WHAT YOU ARE ASKED TO DO ->
Print the data below exactly as it appears.

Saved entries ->
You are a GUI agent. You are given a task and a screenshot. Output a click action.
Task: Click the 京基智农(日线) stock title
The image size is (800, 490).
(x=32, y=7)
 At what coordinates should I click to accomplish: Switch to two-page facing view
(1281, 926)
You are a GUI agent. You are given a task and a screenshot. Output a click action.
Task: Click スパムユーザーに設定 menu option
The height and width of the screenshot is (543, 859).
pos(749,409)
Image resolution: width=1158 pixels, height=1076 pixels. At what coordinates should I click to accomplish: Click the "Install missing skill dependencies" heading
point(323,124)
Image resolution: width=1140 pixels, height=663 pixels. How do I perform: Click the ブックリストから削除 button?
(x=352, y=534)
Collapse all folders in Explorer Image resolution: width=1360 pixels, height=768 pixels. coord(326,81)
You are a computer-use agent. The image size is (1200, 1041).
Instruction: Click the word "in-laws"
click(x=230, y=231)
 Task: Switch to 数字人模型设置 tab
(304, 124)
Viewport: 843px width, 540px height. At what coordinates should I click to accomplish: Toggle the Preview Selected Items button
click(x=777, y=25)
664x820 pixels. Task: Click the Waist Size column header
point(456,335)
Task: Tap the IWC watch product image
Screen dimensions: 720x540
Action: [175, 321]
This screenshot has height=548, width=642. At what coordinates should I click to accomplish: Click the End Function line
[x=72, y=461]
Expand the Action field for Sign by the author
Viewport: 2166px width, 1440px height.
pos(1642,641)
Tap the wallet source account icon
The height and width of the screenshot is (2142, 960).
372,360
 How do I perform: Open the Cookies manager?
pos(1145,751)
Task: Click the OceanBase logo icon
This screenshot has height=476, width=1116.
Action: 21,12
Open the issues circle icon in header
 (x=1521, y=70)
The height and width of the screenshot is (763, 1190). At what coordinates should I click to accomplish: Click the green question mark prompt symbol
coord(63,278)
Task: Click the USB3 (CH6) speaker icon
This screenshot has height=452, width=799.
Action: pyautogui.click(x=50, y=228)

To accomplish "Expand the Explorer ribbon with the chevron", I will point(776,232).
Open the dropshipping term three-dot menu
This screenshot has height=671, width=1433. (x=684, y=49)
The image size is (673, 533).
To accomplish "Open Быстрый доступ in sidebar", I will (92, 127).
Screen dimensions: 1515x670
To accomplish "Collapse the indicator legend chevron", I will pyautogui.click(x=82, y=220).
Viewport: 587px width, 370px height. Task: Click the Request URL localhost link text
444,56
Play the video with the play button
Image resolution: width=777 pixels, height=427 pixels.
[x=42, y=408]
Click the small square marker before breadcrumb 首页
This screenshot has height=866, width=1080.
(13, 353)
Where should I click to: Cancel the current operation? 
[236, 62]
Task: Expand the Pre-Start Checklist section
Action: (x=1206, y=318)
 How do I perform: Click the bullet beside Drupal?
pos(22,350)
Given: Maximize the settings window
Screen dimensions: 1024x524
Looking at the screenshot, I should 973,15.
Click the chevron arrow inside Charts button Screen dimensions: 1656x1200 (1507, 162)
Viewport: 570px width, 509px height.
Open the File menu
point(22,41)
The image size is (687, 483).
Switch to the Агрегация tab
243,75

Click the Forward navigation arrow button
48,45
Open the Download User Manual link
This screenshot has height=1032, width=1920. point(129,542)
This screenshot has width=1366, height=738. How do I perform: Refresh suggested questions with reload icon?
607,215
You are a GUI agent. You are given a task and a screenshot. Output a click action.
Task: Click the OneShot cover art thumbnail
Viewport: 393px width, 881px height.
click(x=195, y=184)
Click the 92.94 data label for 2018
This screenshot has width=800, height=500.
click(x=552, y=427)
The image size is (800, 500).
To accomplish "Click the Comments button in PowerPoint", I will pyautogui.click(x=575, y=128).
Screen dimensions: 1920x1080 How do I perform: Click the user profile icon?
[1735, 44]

REPLY ->
You are a GUI agent. You are given a task and a screenshot. Output a click action.
Task: Click the 京基智农(日线) stock title
The image size is (800, 490).
(x=32, y=7)
 At what coordinates should I click to accomplish: Switch to two-page facing view
(1281, 926)
You are a GUI agent. You are given a task and a screenshot. Output a click action.
Task: Click スパムユーザーに設定 menu option
The height and width of the screenshot is (543, 859).
pos(749,409)
Image resolution: width=1158 pixels, height=1076 pixels. At what coordinates should I click to accomplish: Click the "Install missing skill dependencies" heading
point(323,124)
Image resolution: width=1140 pixels, height=663 pixels. How do I perform: Click the ブックリストから削除 button?
(x=352, y=534)
Collapse all folders in Explorer Image resolution: width=1360 pixels, height=768 pixels. coord(326,81)
You are a computer-use agent. The image size is (1200, 1041).
Instruction: Click the word "in-laws"
click(x=230, y=231)
 Task: Switch to 数字人模型设置 tab
(304, 124)
Viewport: 843px width, 540px height. At what coordinates should I click to accomplish: Toggle the Preview Selected Items button
click(x=777, y=25)
664x820 pixels. Task: Click the Waist Size column header
point(456,335)
Task: Tap the IWC watch product image
Screen dimensions: 720x540
Action: [175, 321]
This screenshot has height=548, width=642. At what coordinates should I click to accomplish: Click the End Function line
[x=72, y=461]
Expand the Action field for Sign by the author
Viewport: 2166px width, 1440px height.
pos(1642,641)
Tap the wallet source account icon
The height and width of the screenshot is (2142, 960).
372,360
 How do I perform: Open the Cookies manager?
pos(1145,751)
Task: Click the OceanBase logo icon
This screenshot has height=476, width=1116.
Action: 21,12
Open the issues circle icon in header
 (x=1521, y=70)
The height and width of the screenshot is (763, 1190). At what coordinates should I click to accomplish: Click the green question mark prompt symbol
coord(63,278)
Task: Click the USB3 (CH6) speaker icon
This screenshot has height=452, width=799.
Action: pyautogui.click(x=50, y=228)

To accomplish "Expand the Explorer ribbon with the chevron", I will point(776,232).
Open the dropshipping term three-dot menu
This screenshot has height=671, width=1433. (x=684, y=49)
The image size is (673, 533).
To accomplish "Open Быстрый доступ in sidebar", I will (92, 127).
Screen dimensions: 1515x670
To accomplish "Collapse the indicator legend chevron", I will pyautogui.click(x=82, y=220).
Viewport: 587px width, 370px height. Task: Click the Request URL localhost link text
444,56
Play the video with the play button
Image resolution: width=777 pixels, height=427 pixels.
[x=42, y=408]
Click the small square marker before breadcrumb 首页
This screenshot has height=866, width=1080.
(13, 353)
Where should I click to: Cancel the current operation? 
[236, 62]
Task: Expand the Pre-Start Checklist section
Action: (x=1206, y=318)
 How do I perform: Click the bullet beside Drupal?
pos(22,350)
Given: Maximize the settings window
Screen dimensions: 1024x524
Looking at the screenshot, I should 973,15.
Click the chevron arrow inside Charts button Screen dimensions: 1656x1200 (1507, 162)
Viewport: 570px width, 509px height.
Open the File menu
point(22,41)
The image size is (687, 483).
Switch to the Агрегация tab
243,75

Click the Forward navigation arrow button
48,45
Open the Download User Manual link
This screenshot has height=1032, width=1920. point(129,542)
This screenshot has width=1366, height=738. How do I perform: Refresh suggested questions with reload icon?
607,215
You are a GUI agent. You are given a task and a screenshot. Output a click action.
Task: Click the OneShot cover art thumbnail
Viewport: 393px width, 881px height.
click(x=195, y=184)
Click the 92.94 data label for 2018
This screenshot has width=800, height=500.
click(x=552, y=427)
The image size is (800, 500).
To accomplish "Click the Comments button in PowerPoint", I will pyautogui.click(x=575, y=128).
Screen dimensions: 1920x1080 How do I perform: Click the user profile icon?
[1735, 44]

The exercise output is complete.